Si passò le dita tra i capelli sciolti, cercando di calmare il battito frenetico del cuore, che ancora risuonava nel petto come il tamburo di una guerra mai combattuta. Aveva danzato con lui, con un principe, pensava, ma forse la realtà era ben diversa. Forse quella figura che le aveva preso la mano e l'aveva condotta nel vortice della danza non era altro che un sogno, un'illusione che sarebbe svanita all'alba.

Si lasciò cadere sul materasso con un sospiro, chiudendo gli occhi, sperando di trattenere quel ricordo il più a lungo possibile.
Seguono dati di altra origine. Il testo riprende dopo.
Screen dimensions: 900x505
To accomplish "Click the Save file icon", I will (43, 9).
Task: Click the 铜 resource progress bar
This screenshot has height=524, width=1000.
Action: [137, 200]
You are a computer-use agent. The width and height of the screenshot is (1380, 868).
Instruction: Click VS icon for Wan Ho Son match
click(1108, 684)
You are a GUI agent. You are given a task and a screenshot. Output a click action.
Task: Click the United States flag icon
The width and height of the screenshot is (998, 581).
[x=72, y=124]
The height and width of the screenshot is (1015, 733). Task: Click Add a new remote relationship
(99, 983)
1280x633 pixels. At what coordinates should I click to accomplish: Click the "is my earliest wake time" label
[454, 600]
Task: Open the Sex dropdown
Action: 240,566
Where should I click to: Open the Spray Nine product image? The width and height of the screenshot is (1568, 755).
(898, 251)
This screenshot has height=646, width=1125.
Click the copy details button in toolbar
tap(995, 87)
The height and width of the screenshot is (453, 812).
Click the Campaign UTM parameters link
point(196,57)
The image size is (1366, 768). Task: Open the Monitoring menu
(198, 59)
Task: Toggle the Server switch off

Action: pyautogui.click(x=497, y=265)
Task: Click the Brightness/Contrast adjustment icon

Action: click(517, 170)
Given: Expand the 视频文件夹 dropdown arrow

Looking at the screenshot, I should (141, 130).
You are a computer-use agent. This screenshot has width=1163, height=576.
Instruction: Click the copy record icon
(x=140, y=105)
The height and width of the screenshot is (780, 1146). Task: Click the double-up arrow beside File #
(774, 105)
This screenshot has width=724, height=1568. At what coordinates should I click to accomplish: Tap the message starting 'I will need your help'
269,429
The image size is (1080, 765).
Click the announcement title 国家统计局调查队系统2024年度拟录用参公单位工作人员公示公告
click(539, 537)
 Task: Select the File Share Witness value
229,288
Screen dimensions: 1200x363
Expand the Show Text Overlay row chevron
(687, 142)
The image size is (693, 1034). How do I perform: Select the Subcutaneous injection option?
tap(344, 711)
Ogni movimento, ogni risata, ogni parola non detta sembravano diventare più vividi nel buio della sua stanza, come se fossero ancora lì, a danzare insieme a lei, nel cuore della notte.

Ma la realtà, come un'ombra inesorabile, tornava sempre a reclamarla. La consapevolezza che lei non fosse una principessa, che non appartenesse a quel mondo fatato, e che il giovane soldato non l'avrebbe mai cercata, la colpiva con la stessa forza di una frustata. Lui apparteneva a un mondo lontano, un mondo fatto di speranze e di sogni che a lei non erano mai stati concessi. Un mondo che sembrava chiudersi su di lei come una porta che non poteva mai essere aperta.

Eppure...

Eppure, nel profondo del cuore, una piccola fiamma di speranza si rifiutava di spegnersi. Un desiderio segreto che, come un fiore fragile, cresceva nel silenzio della sua solitudine, alimentato dalla visione di quegli occhi, di quel sorriso che, seppur fugace, le aveva regalato un sogno che non era pronta a lasciar andare.